*Instructions for the task*
Could you print, character for character, the lines of the entries below, starting with the line that contains "Click the double door to the gym" and going on through the line that contains "height=1315 pixels. coord(619,974)", with both of those lines included?

:: Data extract ::

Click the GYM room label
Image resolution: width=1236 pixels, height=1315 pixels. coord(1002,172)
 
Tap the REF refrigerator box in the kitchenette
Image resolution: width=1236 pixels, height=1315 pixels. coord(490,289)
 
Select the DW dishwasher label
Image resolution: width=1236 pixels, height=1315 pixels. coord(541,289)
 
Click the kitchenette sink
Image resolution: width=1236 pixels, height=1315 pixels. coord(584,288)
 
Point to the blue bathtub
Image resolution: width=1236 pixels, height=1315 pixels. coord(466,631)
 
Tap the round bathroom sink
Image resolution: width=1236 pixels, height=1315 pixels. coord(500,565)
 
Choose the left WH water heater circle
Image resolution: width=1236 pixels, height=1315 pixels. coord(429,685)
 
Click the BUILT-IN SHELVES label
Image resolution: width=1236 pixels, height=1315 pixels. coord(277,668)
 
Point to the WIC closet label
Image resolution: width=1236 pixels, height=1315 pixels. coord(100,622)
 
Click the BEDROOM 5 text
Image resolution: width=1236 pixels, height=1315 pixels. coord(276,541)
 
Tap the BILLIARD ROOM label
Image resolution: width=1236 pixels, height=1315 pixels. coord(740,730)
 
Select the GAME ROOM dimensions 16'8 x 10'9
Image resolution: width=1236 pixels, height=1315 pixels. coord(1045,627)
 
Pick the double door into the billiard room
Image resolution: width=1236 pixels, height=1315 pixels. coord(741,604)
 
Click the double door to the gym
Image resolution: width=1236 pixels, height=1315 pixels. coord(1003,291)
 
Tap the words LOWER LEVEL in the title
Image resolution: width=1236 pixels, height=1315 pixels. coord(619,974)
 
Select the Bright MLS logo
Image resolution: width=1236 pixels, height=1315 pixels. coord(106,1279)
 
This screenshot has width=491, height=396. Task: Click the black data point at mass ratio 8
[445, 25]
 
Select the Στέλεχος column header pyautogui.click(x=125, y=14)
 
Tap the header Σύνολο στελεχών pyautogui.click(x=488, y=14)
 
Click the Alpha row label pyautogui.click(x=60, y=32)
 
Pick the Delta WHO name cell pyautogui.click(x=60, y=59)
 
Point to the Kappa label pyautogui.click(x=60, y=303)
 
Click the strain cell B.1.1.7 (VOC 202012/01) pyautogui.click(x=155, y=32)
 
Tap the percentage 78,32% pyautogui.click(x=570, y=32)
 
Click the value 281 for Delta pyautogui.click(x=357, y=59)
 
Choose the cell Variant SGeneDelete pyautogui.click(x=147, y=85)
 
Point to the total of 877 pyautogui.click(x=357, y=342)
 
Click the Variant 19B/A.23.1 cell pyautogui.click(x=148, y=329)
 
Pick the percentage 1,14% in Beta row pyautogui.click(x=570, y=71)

:::

*Output of the exercise*
Click the double door to the gym
Image resolution: width=1236 pixels, height=1315 pixels. coord(1003,291)
 
Tap the words LOWER LEVEL in the title
Image resolution: width=1236 pixels, height=1315 pixels. coord(619,974)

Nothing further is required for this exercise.